Both responses mention seafood... are these high-end restaurants that would have reliable seafood this far inland? Will lower-key, more local restaurants also have reliable seafood?
I was just in Orvieto this past Saturday. It's a charming town, very relaxed, easy walking and a sweet little store with handmade toys (Il Mago di Oz). We had lunch at Trattoria La Grotta di Tittocchia Franco, Via Luca Signorelli, 5. Ravioli with black truffles were excellent, as was the pappardelle with boar sauce.

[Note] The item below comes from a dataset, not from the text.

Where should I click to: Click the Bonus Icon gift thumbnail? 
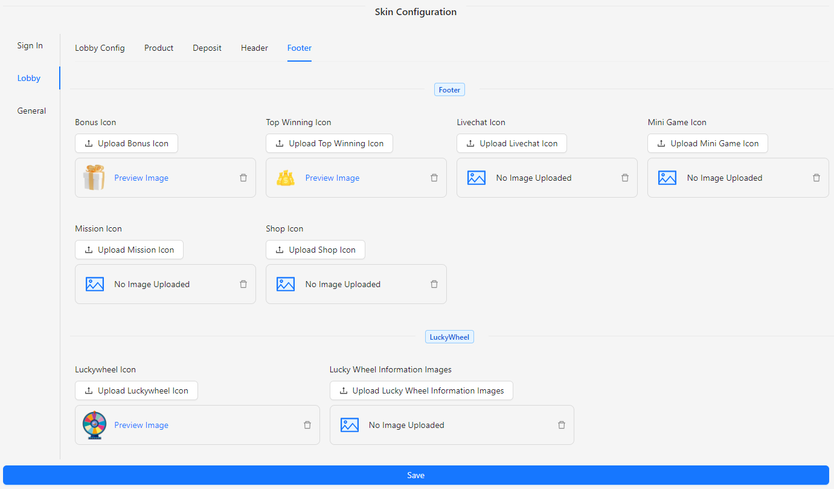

Torta pinned down the difference very well. Orvieto is one of the towns on everybody's list and is fairly spectacular. Todi is smaller and not as well known but has an irresistable charm. I can't remember the names of the restaurants where we ate in each but recall that the one in Orvieto had a large outdoor terrace, but was on a side street, not facing a square or open space. I had delicious goat there, after being disappointed that they were out of tripe. In Todi, I was able to have my tripe and it was delicious. That restaurant was right on the main square in front of the cathedral and had a view out the other side. It had a terrace facing the countryside view. Todi is also a bit closer to Tuscany, whereas Orvieto is at the southern end of Umbria, so that may be a consideration for you. Another town to consider is Gubbio, closer still and also very close to Assisi so you could see both in a day. In Gubbio, the best restaurant is Taverna del Lupo. The house specialty is a stuffed leg of rabbit, and I started with a wonderful lasagne with white truffles. There are not many seafood restaurants in Umbria, but we did go to one (which also has freshwater fish) off the main road north of Spoleto (Taverna del Pescatore), and everything was very fresh. The area is landlocked and seafood is not a major part of the cuisine, but it is not very far from the sea.